It's not as simple of an equation as many might guess actually. It's not just about how many Guests are coming but about what Guests are coming. Right now, the "typical" Disney Guests (flying from out of state and staying for 6-nights/7 days) just aren't coming. Most of the Guests in the parks (especially now) are AP holders, locals, some drive-market Guests, and some DVC members. As a result, hotel occupancy at non-DVC resorts is just not up to where it needs to be, which is why you see hotels like YC and GF not opening select restaurants. There are brief periods of exception (like the week after Christmas) but WDW is not built to be a weekends and holidays destination. Even during those weekends and holidays, the parks aren't consistently selling out. One would expect -- at 35% capacity -- that every day in between Christmas and the New Year would've been sold out at all parks, but the reality was that maybe only two of those days were sold out across all the parks.

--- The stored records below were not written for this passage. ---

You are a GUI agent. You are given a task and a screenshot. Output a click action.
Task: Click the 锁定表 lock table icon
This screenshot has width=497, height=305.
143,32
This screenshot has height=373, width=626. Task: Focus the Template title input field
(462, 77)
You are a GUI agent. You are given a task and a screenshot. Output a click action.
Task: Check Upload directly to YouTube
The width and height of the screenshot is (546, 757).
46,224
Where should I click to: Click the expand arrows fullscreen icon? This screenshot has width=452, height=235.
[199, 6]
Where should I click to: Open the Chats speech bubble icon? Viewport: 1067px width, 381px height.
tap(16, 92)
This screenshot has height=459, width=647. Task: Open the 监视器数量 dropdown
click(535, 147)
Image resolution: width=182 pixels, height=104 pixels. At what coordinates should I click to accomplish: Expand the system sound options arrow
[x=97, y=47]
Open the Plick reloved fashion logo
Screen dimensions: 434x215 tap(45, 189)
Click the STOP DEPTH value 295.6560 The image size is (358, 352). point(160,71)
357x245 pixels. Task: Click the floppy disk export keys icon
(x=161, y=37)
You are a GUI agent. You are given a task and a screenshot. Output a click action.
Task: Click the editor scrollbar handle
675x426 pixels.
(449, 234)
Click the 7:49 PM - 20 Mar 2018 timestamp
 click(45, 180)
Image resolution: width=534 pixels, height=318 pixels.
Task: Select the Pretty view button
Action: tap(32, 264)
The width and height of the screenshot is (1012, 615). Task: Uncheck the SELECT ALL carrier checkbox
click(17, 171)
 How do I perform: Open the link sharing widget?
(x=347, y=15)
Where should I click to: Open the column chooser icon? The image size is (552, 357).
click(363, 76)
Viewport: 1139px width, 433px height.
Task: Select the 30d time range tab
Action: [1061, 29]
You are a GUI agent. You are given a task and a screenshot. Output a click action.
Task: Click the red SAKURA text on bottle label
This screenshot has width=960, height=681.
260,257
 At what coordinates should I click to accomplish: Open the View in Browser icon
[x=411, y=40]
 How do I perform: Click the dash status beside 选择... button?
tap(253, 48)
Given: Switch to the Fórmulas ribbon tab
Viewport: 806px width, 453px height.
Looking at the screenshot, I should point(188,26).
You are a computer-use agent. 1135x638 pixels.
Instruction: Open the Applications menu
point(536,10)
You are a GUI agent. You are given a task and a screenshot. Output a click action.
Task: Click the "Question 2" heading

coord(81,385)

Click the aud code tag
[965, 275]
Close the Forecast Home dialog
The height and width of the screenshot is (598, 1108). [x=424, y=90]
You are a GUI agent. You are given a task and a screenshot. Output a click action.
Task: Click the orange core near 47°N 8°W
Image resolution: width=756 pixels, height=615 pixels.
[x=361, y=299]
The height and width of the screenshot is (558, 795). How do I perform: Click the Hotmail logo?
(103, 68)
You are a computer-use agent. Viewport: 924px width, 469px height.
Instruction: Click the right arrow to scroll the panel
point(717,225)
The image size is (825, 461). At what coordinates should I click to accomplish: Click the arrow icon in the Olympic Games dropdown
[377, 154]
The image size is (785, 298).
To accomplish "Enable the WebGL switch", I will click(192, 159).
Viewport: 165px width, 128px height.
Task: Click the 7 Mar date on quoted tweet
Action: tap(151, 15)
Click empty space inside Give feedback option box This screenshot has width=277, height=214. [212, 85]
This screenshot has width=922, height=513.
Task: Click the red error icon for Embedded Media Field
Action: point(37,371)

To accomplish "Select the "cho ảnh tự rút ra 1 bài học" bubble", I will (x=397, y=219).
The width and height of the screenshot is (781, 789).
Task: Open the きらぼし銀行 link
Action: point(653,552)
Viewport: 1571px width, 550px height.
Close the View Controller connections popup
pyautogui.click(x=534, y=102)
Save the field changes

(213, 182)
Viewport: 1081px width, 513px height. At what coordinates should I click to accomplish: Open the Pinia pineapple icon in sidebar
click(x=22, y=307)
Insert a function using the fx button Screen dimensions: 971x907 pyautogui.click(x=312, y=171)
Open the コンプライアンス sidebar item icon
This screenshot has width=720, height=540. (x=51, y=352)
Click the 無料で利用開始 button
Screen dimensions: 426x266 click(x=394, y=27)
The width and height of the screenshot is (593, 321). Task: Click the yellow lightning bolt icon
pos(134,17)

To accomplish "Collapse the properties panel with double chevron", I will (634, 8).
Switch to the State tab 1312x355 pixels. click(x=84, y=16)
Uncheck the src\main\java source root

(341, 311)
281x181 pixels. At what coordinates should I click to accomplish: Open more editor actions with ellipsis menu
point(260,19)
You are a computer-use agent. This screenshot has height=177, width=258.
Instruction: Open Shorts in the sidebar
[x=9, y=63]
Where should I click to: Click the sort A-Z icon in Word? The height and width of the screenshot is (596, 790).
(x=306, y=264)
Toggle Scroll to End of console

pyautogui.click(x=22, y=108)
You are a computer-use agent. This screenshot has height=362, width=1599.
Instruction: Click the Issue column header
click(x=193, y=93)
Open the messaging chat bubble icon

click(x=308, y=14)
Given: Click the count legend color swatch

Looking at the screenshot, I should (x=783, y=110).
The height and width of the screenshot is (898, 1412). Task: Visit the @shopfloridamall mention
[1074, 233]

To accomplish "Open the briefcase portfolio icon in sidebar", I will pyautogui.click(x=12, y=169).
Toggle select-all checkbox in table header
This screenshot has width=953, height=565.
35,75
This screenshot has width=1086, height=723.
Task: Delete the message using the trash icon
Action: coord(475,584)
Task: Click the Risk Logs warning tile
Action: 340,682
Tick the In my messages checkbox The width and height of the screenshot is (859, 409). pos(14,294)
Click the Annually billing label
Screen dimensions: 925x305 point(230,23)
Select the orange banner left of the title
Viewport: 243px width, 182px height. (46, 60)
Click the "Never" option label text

WDW just has too much infrastructure to be relatively empty most weekdays, so I'd argue that once they see more Guests staying in the resorts consistently (they aren't going to throw open the doors to tons of new shops and restaurants for one week only), you'll start to see more offerings. More resort Guests mean more Guests coming for out of town, which means longer stays (which, by definition, encompass weekdays).
So yes, capacity is a factor but first they need to be consistently meeting current capacity with Guests who are staying in their hotels. I think they'll be in a much better place in that regard by late spring or early summer. I'd also be stunned if they haven't raised capacity by the start of summer.